┌──

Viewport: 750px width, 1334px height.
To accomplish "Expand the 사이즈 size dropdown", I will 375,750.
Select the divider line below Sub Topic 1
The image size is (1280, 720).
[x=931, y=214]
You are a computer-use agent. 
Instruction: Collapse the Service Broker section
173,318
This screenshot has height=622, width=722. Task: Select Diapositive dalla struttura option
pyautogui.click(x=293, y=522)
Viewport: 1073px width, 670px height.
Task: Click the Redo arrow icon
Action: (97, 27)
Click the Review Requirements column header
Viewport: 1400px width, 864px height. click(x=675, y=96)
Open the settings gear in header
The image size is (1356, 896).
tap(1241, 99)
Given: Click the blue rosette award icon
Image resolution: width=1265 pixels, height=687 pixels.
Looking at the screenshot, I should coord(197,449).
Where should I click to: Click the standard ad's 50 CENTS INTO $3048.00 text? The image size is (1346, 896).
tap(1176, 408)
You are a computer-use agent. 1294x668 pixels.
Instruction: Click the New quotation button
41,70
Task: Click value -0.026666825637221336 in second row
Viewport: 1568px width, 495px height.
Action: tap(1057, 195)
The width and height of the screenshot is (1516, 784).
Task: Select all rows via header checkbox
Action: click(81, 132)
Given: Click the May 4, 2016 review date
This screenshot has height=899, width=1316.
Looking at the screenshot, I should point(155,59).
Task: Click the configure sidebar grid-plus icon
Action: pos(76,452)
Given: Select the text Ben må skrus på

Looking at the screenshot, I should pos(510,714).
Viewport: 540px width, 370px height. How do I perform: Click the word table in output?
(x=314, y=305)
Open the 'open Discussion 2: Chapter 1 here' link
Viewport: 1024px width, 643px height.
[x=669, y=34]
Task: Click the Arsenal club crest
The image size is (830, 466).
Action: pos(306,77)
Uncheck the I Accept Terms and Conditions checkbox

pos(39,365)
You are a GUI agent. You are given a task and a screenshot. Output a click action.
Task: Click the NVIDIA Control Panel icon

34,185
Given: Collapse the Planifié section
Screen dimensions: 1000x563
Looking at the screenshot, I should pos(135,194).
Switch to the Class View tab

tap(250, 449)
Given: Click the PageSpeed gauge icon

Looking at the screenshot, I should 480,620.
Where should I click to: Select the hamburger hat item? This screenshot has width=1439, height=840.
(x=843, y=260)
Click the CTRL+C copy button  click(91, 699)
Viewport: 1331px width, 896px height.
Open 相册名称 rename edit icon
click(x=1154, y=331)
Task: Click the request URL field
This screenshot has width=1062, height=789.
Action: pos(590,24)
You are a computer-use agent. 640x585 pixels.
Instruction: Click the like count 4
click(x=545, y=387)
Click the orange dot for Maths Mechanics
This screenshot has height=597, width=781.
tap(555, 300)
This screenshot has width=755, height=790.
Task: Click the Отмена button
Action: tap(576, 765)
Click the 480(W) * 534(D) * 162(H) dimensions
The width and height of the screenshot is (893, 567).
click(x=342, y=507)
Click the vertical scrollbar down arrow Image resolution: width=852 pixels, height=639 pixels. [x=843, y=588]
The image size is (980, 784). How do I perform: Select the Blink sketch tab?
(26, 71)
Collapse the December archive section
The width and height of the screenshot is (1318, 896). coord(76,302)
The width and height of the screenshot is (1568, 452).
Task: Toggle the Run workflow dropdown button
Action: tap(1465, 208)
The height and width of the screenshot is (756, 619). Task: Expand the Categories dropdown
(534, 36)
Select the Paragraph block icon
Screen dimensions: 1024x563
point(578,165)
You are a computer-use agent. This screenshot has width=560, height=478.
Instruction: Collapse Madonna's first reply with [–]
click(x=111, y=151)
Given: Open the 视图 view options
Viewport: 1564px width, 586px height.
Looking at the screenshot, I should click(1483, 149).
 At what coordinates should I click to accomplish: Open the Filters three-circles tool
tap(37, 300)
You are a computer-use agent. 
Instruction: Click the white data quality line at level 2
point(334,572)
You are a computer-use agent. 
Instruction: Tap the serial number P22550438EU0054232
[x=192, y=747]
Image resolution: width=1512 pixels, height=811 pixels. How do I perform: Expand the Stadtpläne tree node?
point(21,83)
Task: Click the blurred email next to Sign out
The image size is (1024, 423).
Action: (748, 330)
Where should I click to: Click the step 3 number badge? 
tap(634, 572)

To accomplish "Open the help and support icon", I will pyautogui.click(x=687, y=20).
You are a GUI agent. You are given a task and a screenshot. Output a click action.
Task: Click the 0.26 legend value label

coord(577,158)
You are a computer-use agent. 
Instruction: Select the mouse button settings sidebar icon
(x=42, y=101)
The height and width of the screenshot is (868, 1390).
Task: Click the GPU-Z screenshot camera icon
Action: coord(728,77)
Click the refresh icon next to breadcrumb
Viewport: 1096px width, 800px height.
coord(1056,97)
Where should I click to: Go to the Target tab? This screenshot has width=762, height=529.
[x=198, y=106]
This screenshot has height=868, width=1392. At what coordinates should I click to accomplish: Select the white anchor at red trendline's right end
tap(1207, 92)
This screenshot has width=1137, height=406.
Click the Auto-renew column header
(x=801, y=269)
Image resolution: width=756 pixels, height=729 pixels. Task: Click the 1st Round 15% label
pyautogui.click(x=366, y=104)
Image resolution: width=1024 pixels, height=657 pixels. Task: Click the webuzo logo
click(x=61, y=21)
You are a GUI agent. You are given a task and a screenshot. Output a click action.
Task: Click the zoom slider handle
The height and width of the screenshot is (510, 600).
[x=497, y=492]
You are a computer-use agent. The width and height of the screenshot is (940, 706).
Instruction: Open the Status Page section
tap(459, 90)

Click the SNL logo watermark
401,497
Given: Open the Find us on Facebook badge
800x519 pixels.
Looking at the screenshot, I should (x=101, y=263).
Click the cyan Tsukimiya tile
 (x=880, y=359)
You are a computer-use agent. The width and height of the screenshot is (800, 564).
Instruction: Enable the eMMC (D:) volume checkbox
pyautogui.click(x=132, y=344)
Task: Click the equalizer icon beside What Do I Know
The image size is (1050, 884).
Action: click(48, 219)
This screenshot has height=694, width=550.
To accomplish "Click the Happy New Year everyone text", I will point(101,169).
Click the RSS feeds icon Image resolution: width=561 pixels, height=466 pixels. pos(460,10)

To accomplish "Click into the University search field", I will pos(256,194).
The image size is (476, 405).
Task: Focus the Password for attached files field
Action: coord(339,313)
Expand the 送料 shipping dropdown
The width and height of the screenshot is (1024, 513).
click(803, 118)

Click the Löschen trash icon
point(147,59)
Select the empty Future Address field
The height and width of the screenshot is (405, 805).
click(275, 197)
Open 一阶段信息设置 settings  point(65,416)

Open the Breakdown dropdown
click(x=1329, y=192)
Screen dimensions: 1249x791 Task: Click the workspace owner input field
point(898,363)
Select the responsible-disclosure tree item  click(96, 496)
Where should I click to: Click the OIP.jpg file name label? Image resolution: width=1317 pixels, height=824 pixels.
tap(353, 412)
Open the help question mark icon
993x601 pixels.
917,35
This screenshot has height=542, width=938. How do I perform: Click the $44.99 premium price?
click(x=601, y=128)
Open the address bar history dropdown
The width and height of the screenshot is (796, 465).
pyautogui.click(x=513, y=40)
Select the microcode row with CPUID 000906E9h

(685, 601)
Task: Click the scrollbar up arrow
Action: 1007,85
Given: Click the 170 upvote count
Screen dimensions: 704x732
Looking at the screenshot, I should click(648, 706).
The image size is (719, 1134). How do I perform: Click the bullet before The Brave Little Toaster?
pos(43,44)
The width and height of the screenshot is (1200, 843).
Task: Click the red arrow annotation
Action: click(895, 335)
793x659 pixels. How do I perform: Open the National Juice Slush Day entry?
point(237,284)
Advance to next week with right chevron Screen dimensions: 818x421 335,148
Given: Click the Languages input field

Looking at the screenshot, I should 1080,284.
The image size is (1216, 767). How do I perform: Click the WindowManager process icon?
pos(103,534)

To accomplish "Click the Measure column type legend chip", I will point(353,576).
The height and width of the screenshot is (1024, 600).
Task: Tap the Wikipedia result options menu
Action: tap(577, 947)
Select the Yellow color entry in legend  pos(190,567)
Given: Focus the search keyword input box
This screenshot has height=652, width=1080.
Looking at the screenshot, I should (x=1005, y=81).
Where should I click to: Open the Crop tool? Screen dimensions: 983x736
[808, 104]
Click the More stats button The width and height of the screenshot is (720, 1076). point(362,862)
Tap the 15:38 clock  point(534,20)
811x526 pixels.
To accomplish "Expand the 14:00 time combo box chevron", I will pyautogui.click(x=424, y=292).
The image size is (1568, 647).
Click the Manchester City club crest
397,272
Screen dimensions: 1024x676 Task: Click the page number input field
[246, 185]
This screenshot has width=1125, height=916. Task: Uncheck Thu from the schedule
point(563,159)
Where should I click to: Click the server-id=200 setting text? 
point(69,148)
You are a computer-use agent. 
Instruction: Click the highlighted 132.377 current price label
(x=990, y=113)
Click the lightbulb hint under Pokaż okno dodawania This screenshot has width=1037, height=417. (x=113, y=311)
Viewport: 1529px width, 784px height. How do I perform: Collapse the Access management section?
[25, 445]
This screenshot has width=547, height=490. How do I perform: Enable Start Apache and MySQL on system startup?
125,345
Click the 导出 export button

└──

Work task —
In the material above, find each line that has the string "help" and return it.

Response —
To accomplish "Open the help and support icon", I will pyautogui.click(x=687, y=20).
Open the help question mark icon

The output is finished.